Now the Lone Star State accounts for the only documented case by mosquito bite within the continental U.S. in 2017 — a person in Hidalgo County whose infection came to light in late July.

“We’ve had a lot fewer travel cases related to Central America and the Caribbean. However, reports of local transmission in Mexico have been moving northward, so that’s our primary concern now,” said Chris Van Deusen, spokesman for the Texas Department of State Health Services.

Puerto Rico, a U.S. territory, was swamped with locally transmitted Zika last year — 35,000 cases in all — but it has reported only 550 cases to the CDC so far this year. The island’s health ministry declared the epidemic over in early June as case counts slowed to a crawl.

The Caribbean region overall showed a similar trend line, topping out at about 10,000 cases per week toward the middle of 2016 before dwindling to less than 300 per week by mid-2017, according to the Pan-American Health Organization.

Some trouble spots remain in Mexico, while countries that didn’t face the brunt of the outbreak in 2016, such as Ecuador and Peru, saw a spike in cases earlier this year. But at a rate of hundreds of cases per week, it was far less than the height of the outbreak in hard-hit countries like Brazil, so for now it is unlikely to pose a grave risk of travel-related Zika in the U.S.

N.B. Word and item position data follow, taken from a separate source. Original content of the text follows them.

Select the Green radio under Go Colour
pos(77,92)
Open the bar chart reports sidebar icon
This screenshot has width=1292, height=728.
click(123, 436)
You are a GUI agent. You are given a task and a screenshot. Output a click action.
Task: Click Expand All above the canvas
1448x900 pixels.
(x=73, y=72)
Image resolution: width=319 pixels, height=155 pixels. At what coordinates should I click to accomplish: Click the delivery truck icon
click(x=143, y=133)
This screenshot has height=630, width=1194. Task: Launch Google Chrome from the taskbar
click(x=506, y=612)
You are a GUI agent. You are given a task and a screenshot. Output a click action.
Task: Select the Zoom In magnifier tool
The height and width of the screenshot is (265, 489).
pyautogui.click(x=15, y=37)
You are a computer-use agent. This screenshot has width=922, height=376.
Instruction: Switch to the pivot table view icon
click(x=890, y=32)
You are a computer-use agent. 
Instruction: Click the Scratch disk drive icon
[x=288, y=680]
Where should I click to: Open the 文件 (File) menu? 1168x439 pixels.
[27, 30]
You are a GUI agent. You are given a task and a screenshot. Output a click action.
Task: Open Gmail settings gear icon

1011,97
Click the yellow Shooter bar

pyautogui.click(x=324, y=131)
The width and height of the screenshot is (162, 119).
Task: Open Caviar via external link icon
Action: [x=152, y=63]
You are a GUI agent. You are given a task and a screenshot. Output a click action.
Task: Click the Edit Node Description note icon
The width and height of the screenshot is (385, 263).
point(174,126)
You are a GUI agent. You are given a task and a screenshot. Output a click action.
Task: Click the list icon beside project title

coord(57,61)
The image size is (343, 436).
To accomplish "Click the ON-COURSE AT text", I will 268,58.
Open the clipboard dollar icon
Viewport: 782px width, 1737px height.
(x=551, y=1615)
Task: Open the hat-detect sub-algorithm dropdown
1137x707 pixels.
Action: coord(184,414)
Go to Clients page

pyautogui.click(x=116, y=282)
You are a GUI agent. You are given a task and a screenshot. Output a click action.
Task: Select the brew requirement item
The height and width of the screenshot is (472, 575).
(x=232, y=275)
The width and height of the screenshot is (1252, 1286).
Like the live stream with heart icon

After last year’s spending fight in Congress, lawmakers ended up funding $1.1 billion in anti-Zika money.

Mr. Skinner said the U.S. was “able to do a lot with that money,” including $50 million to Florida, to detect and track the disease, though the supplemental funding has all been spent or will run out at the end of the fiscal year in September.

Demand for federal funding has shrunk with the case counts — at least for now.

“At this time, Florida has not requested any additional funds, but we are prepared to do so should it be needed,” Florida Health Department spokeswoman Mara Gambineri said.

President Trump’s fiscal 2018 budget does not request Zika-specific dollars from Congress, though the Office of Management and Budget says states are free to tap into related funding sources, such as public health grants or the CDC’s vector-borne disease program, as necessary.

The budget request also includes $500 million for a CDC block grant that would allow states to spend money on their most pressing challenges, the budget office said.